## begin Source material

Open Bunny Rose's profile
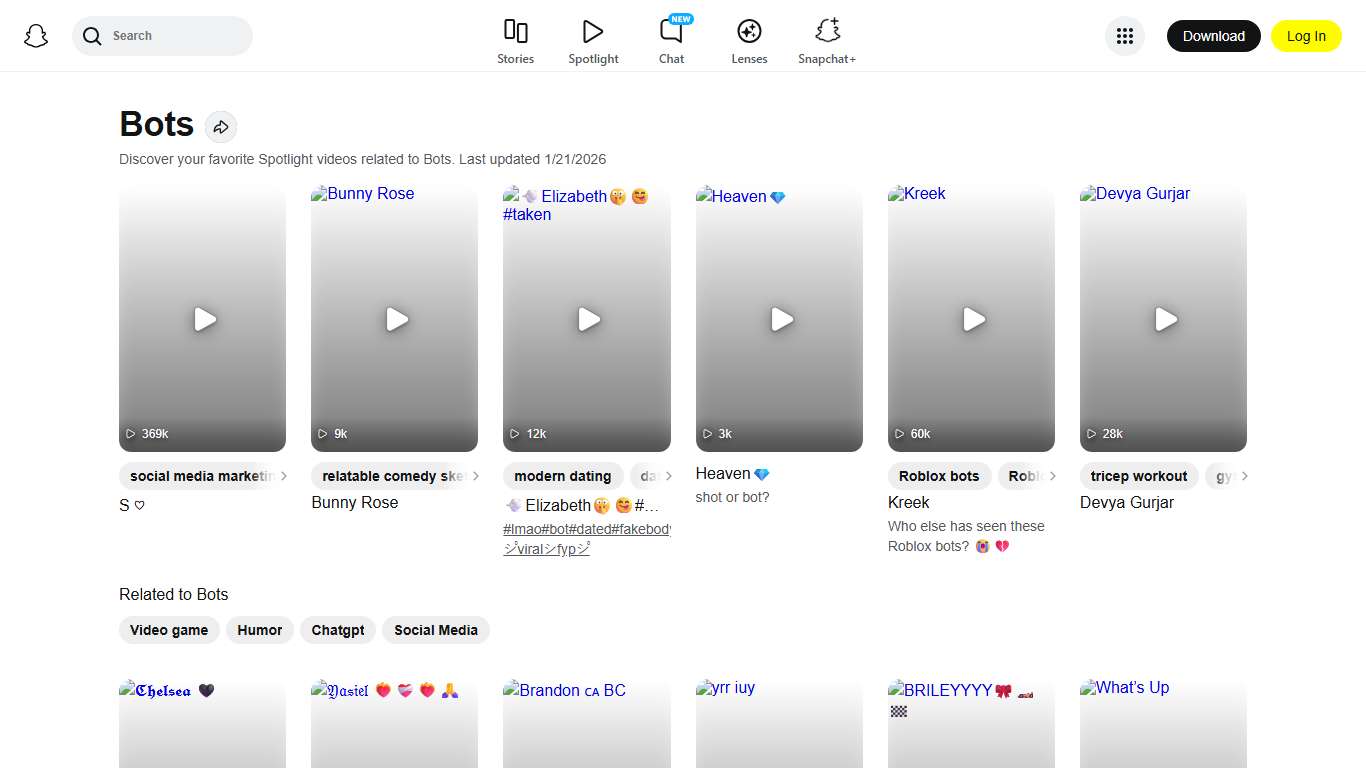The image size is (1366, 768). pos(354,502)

## end Source material
## begin Source material

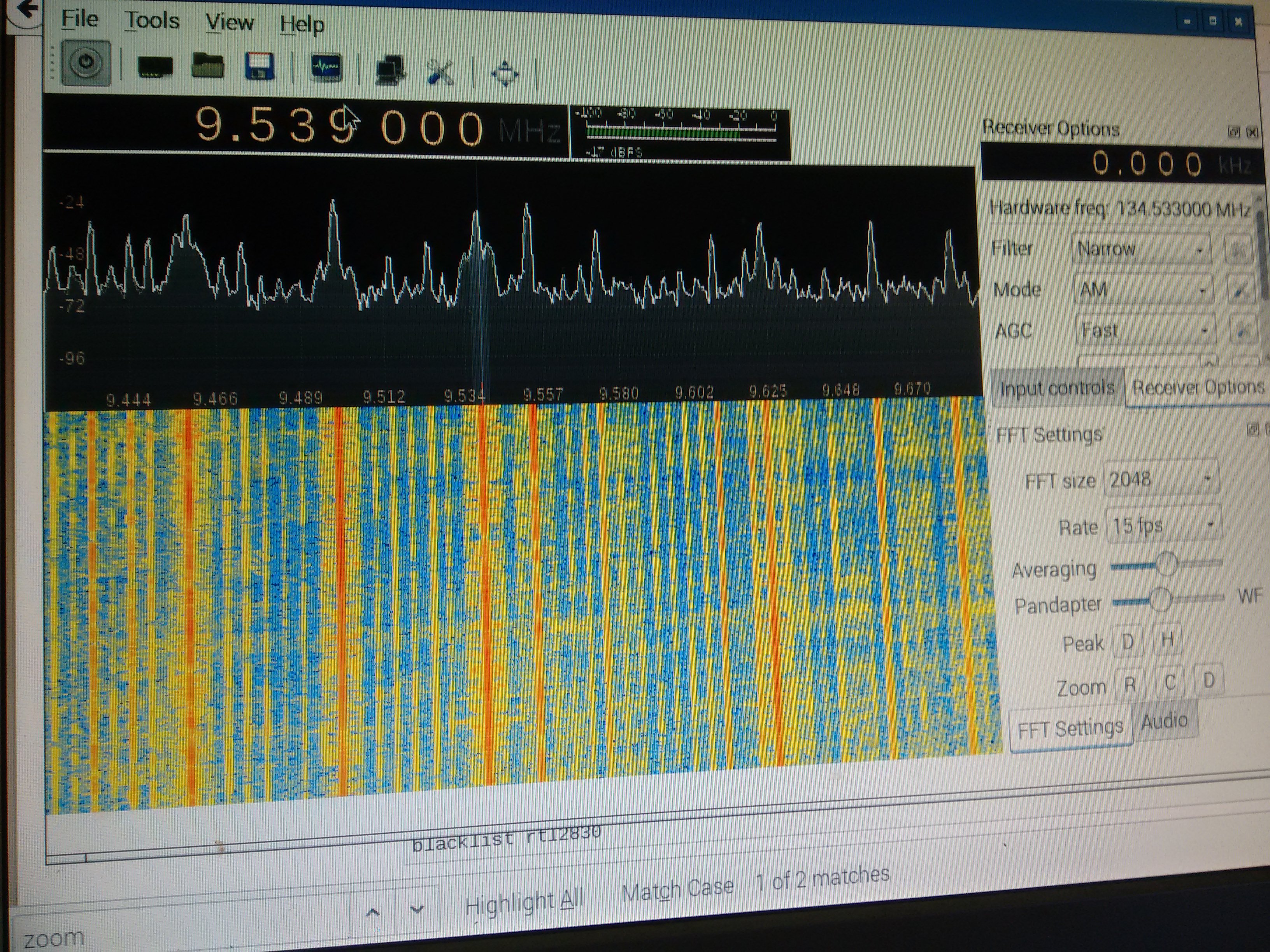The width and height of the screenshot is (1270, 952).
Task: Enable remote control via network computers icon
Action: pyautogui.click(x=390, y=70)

## end Source material
## begin Source material

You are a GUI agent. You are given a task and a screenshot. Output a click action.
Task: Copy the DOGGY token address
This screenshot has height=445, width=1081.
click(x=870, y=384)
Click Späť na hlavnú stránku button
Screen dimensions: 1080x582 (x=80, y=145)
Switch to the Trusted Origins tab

## end Source material

Can you retype, word for word, the lines of the items above starting at the line containing "The width and" and ending at the line containing "Action: pyautogui.click(x=390, y=70)"? Leave the pictures out of your answer.

The width and height of the screenshot is (1270, 952).
Task: Enable remote control via network computers icon
Action: pyautogui.click(x=390, y=70)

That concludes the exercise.